> ПИСЬМЕННОЕ ЗАДАНИЕ A
Когда и где, согласно отрывку о семье Дойлов, родился сын Артур?

> ПРЕДОСТАВЛЕННЫЙ ОТРЫВОК
Литмир - Электронная Библиотека
Содержание  
A
A

Чарльз тревожился за ее здоровье. Иногда кажется, жаловался он, что ее может сдуть порывом ветра. Тем не менее она справилась со сменой нескольких небольших домов, в которые они переезжали, — на Нельсон-стрит, Пикарди-Плейс, Сьеннес-Хилл-Плейс, Либертон-Бэнк и опять на Сьеннес-Хилл-Плейс — и родила еще двоих детей. Ничто, казалось, не беспокоило ее после того, как 22 мая 1859 года в доме на Пикарди-Плейс у них родился сын Артур (кумир ее сердца).

Итак, через десять лет после рождения сына и через двадцать лет после того, как он приехал в Эдинбург, Чарльз Элтамонт Дойл, сидя в маленькой убранной комнатке рядом с кухней на Сьеннес-Хилл-Плейс, отложил в сторону кисти. Голоса жены и сына стали громче, и он слышал их лучше, несмотря на шум дождя.

Хотя дверь в кухню была полузакрыта, он мог представить себе Мэри, держащую в одной руке каминную щетку, а в другой — перчатку с тлеющими углями, и мальчика, сидящего на краю стола и болтающего ногами, одетыми в гольфы. Щетка и перчатка были быстро отложены в сторону, а Мэри достала из шкафа большие листы картона, здорово разрисованные и раскрашенные в Лондоне братом Джеймсом.

Мэри:

«Опиши мне герб, который изображен на этом листе».

Мальчик ответил моментально и без запинки, как отвечают, когда хорошо знают таблицу умножения.

[Данные о словах и положении элементов]
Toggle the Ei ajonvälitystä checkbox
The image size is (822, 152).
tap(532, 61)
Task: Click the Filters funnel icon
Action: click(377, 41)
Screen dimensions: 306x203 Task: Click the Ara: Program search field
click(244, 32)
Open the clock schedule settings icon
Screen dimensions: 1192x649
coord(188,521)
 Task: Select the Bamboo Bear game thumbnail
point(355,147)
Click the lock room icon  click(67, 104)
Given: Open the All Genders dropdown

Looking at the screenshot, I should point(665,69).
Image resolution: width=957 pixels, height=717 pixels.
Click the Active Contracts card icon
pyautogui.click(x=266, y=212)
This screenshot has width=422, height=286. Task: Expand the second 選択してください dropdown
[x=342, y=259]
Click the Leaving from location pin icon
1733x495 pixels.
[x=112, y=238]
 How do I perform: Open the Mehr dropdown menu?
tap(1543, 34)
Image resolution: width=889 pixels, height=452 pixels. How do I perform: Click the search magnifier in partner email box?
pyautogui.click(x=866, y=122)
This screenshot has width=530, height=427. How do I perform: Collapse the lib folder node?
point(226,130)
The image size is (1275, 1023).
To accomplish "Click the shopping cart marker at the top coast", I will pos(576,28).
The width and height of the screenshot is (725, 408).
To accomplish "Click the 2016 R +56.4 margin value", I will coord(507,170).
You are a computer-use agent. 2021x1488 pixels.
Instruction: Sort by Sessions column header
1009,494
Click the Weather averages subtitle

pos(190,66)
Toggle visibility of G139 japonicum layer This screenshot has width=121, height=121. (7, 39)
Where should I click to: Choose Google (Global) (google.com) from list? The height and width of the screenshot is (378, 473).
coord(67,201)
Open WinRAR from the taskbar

> ПИСЬМЕННОЕ ЗАДАНИЕ B
Верните без изменений строки листинга от его начала до строки с "point(226,130)" включительно.

> РЕШЕНИЕ A
22 мая 1859 года в доме на Пикарди-Плейс.

> РЕШЕНИЕ B
Toggle the Ei ajonvälitystä checkbox
The image size is (822, 152).
tap(532, 61)
Task: Click the Filters funnel icon
Action: click(377, 41)
Screen dimensions: 306x203 Task: Click the Ara: Program search field
click(244, 32)
Open the clock schedule settings icon
Screen dimensions: 1192x649
coord(188,521)
 Task: Select the Bamboo Bear game thumbnail
point(355,147)
Click the lock room icon  click(67, 104)
Given: Open the All Genders dropdown

Looking at the screenshot, I should point(665,69).
Image resolution: width=957 pixels, height=717 pixels.
Click the Active Contracts card icon
pyautogui.click(x=266, y=212)
This screenshot has width=422, height=286. Task: Expand the second 選択してください dropdown
[x=342, y=259]
Click the Leaving from location pin icon
1733x495 pixels.
[x=112, y=238]
 How do I perform: Open the Mehr dropdown menu?
tap(1543, 34)
Image resolution: width=889 pixels, height=452 pixels. How do I perform: Click the search magnifier in partner email box?
pyautogui.click(x=866, y=122)
This screenshot has width=530, height=427. How do I perform: Collapse the lib folder node?
point(226,130)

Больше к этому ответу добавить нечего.